[Collected data]
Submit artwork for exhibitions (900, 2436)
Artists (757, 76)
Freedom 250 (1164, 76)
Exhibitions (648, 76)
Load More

WORK TASK: Transcribe every line of the records exactly, please.

EXERCISE ANSWER:
Submit artwork for exhibitions (900, 2436)
Artists (757, 76)
Freedom 250 (1164, 76)
Exhibitions (648, 76)
Load More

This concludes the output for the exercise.